When Georg Frideric Handel lived in London in the first half of the 18th century, there was not much to do after a concert and a composer could drone on as long as he liked. Handel’s propensity for inordinate length was tolerated for a couple of decades, but the backlash caught up with him in April 1739…

Read on here.

And here.

Comments

  • V.Lind says:

    I enjoyed that review, but am confused about what your headline is supposed to be saying.

  • Secret exsinger says:

    How can a version edited down to fit on one CD be a reference version of anything? OK, he’s not your favourite composer (I think Mahler deserves the inordinate length jibe rather more), but recommending this as a reference short changes readers.

  • msc says:

    I enjoy the whole thing and truly do not see the need for cuts, especially in a recording.

  • Don Ciccio says:

    So then it is likely that she would bring this cut version to the NY Philharmonic for next week’s concerts. A work that the NY Phil has not played in the whole 20th century – there was a Walter Damrosch pewrformance in 1891!

    It does seem, lately, that concerts are suffering from what Jerry Seinfeld and George Costanza referred to (true, in a different context) as shrinkage.
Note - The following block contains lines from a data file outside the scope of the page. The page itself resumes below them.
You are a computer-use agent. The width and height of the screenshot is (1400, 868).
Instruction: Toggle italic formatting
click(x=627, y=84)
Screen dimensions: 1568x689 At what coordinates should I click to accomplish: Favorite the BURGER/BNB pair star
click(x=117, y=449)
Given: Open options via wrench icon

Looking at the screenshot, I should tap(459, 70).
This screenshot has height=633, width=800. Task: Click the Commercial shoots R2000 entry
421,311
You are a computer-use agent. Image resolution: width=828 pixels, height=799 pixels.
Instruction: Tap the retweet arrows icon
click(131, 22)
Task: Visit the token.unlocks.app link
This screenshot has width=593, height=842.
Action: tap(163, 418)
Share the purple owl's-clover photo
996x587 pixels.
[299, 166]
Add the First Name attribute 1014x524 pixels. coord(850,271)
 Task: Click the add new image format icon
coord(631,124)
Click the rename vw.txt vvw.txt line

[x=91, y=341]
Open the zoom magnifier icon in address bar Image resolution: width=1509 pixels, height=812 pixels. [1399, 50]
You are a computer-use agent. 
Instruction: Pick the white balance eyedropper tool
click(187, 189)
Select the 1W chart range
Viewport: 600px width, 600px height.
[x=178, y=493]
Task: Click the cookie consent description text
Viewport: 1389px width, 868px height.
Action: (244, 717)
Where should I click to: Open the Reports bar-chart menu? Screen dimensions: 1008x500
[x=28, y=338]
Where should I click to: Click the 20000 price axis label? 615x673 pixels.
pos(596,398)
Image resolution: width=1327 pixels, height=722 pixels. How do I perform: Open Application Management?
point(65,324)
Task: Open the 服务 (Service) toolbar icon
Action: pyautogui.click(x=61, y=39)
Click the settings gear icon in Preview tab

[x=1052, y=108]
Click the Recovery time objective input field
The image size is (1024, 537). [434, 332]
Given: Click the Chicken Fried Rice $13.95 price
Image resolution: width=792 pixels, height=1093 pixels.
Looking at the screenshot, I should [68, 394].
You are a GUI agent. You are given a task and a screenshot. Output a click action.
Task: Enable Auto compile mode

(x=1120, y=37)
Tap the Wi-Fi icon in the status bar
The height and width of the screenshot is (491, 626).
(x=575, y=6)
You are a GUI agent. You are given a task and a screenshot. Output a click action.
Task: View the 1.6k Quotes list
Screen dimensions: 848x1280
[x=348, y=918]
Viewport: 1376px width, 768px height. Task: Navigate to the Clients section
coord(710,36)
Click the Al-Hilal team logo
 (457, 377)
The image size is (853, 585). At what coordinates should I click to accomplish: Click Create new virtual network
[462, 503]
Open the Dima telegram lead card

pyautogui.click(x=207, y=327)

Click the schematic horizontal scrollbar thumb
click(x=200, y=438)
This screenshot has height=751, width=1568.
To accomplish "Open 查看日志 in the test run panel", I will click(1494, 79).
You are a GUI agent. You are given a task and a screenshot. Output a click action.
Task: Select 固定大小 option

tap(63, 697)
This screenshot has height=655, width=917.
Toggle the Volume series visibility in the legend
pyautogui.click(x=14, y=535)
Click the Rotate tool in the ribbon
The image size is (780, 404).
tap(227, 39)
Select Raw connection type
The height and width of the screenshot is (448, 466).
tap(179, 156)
    Only a few weeks ago Jader Bignamini, substituting for an indisposed Gianandrea Noseda, conducted the National Symphony in Washington in a program of Respighi’s Fountains of Rome, Pines of Rome, and Roman Festivals.

    That was the whole program (chosen actually by Noseda). It used to be that these poems were played in the second part of a concert, and something else was offered in the first part.

    Shrinkage, indeed.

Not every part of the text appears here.